◆ What you need to do:
A) According to the project descriptions, what did the team use GNW to organize?
B) Retype the project descriptions from "Jmod is an open-source" up to and including "standard metrics, etc.).".

──────── Document section

Jmod is an open-source Java library for community structure detection in networks that can be easily integrated in third-party applications. Jmod implements several algorithms including a novel consensus community detection method that we have developed for identifying functional modules in transcriptional networks. Jmod is also available as a standalone application with both graphical and command-line user interfaces.
The second goal of this project is to provide an intuitive and complete environment for developing novel community detection methods. Jmod implements several benchmarks and metrics for evaluating the performance of these methods. A variety of additional tools allow researchers to focus on the development of novel methods and spend less time on common aspects of community detection (e.g., reading network structures, implementing standard metrics, etc.).
In silico benchmark generation and performance profiling of network inference methods
Numerous methods have been developed for reverse engineering gene regulatory networks from expression data. Unraveling and modeling these networks is of primary importance for improving our understanding of biological organisms. However, both their absolute and comparative performance remain poorly understood. The aim of this project is to provide benchmarks and tools for rigorous testing of methods for gene network inference.
Our framework is available as an open-source and user-friendly software application called GeneNetWeaver (GNW). GNW is the first tool that provides methods for both in silico benchmark generation and performance profiling of network reconstruction algorithms.
Detailed models of gene regulatory networks are generated in just a few clicks. Their structure is extracted from known transcriptional networks (E. coli, S. cerevisiae, etc.) before being endowed with detailed dynamical models of gene regulation accounting for both transcription and translation, independent and synergistic interactions, as well as molecular and measurement noise.
We have used GNW to organize three editions of the DREAM challenge, an annual community-wide network inference challenge. In this context, GNW was used to identify systematic errors of network inference algorithms, thus providing useful insights into how to improve their performance.
Observation and interaction in experimental environments
Distinguishing subpopulations in group behavioral experiments can reveal the impact of differences in genetic, pharmacological and life-histories on social interactions and decision-making. We have developed Fluorescence Behavioral Imaging (FBI), a toolkit that uses transgenic fluorescence to discriminate subpopulations, imaging hardware that simultaneously records behavior and fluorescence expression, and open-source software for automated, high-accuracy determination of genetic identity.

────────────────
──────── Record excerpts

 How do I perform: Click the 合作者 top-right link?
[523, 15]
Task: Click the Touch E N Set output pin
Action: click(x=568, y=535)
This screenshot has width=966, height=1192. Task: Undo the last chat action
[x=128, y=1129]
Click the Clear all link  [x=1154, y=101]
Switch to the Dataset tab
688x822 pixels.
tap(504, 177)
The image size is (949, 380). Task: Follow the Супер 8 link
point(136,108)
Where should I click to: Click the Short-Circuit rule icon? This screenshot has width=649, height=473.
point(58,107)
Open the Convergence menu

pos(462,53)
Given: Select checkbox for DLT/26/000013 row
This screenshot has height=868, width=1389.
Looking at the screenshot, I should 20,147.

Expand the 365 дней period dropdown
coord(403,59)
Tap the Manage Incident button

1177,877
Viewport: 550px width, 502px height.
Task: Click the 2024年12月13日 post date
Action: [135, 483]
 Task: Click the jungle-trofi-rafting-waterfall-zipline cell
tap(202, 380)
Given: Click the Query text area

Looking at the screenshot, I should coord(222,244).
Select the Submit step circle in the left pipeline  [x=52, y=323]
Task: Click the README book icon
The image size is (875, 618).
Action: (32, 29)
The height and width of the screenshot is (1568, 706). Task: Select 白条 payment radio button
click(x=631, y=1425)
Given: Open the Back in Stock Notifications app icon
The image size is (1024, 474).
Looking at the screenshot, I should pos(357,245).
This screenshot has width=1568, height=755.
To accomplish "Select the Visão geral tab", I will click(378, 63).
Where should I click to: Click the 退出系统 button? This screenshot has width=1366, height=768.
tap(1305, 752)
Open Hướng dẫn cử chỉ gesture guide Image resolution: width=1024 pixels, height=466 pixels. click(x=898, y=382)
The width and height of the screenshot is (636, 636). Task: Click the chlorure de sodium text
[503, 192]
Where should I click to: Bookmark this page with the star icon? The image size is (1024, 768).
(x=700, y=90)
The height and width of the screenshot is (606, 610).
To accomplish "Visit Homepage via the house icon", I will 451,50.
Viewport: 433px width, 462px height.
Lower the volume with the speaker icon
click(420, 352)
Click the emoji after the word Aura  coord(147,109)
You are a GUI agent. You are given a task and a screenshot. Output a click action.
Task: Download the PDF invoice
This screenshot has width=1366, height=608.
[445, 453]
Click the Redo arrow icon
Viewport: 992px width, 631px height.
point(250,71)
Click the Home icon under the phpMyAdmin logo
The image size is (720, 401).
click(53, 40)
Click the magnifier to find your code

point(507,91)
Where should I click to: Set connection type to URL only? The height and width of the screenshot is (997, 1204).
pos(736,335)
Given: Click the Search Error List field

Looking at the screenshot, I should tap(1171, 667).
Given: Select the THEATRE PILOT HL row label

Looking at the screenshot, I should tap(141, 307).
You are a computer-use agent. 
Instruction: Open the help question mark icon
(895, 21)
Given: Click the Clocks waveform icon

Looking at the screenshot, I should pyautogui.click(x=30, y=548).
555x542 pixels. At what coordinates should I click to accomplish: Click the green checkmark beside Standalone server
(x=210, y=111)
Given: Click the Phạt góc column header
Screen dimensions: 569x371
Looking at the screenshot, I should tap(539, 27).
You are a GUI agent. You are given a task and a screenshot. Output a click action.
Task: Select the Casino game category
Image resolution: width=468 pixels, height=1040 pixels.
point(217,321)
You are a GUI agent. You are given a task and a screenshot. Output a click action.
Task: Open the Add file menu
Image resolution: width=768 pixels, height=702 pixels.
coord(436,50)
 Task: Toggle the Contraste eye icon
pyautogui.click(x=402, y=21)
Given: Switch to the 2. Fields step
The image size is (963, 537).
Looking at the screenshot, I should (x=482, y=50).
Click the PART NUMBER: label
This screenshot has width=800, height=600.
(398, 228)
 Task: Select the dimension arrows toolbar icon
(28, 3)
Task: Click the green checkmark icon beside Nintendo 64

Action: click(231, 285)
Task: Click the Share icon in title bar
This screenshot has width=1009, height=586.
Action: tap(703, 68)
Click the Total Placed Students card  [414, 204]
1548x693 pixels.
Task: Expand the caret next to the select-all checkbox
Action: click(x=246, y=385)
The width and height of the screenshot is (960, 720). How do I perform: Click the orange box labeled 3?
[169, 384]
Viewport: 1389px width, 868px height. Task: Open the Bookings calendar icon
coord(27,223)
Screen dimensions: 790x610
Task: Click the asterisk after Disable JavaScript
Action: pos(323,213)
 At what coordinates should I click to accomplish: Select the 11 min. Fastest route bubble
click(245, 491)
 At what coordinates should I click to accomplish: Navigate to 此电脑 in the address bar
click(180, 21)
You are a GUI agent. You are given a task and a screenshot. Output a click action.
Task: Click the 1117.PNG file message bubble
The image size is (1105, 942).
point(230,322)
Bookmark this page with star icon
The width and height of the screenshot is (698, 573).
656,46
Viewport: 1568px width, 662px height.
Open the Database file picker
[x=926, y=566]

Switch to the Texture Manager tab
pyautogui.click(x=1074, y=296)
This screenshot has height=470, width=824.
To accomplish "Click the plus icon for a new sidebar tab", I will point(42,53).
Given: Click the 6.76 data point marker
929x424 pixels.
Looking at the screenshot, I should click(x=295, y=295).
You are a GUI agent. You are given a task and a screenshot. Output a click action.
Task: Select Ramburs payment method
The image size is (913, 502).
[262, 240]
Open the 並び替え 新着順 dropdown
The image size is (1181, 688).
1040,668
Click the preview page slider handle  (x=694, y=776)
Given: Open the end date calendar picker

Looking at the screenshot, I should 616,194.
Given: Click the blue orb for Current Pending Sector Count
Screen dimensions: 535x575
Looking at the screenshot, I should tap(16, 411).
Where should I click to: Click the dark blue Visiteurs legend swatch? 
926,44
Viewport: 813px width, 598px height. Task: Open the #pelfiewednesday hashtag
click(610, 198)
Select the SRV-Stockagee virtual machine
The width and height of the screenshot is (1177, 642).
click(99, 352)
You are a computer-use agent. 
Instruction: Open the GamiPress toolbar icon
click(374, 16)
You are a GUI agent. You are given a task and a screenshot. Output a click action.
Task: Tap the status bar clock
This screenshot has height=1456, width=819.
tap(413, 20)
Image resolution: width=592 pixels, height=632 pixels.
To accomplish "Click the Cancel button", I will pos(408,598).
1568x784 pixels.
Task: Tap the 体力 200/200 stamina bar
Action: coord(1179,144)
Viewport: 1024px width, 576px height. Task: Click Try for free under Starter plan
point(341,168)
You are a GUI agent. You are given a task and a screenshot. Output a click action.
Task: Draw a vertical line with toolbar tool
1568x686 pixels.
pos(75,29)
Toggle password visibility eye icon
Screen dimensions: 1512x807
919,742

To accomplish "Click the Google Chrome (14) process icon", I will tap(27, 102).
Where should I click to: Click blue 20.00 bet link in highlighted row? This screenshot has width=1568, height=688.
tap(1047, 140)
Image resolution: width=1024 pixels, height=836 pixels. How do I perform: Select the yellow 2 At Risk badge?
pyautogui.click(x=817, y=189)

────────────────

◆ Results:
A) Three editions of the DREAM challenge

B)
Jmod is an open-source Java library for community structure detection in networks that can be easily integrated in third-party applications. Jmod implements several algorithms including a novel consensus community detection method that we have developed for identifying functional modules in transcriptional networks. Jmod is also available as a standalone application with both graphical and command-line user interfaces.
The second goal of this project is to provide an intuitive and complete environment for developing novel community detection methods. Jmod implements several benchmarks and metrics for evaluating the performance of these methods. A variety of additional tools allow researchers to focus on the development of novel methods and spend less time on common aspects of community detection (e.g., reading network structures, implementing standard metrics, etc.).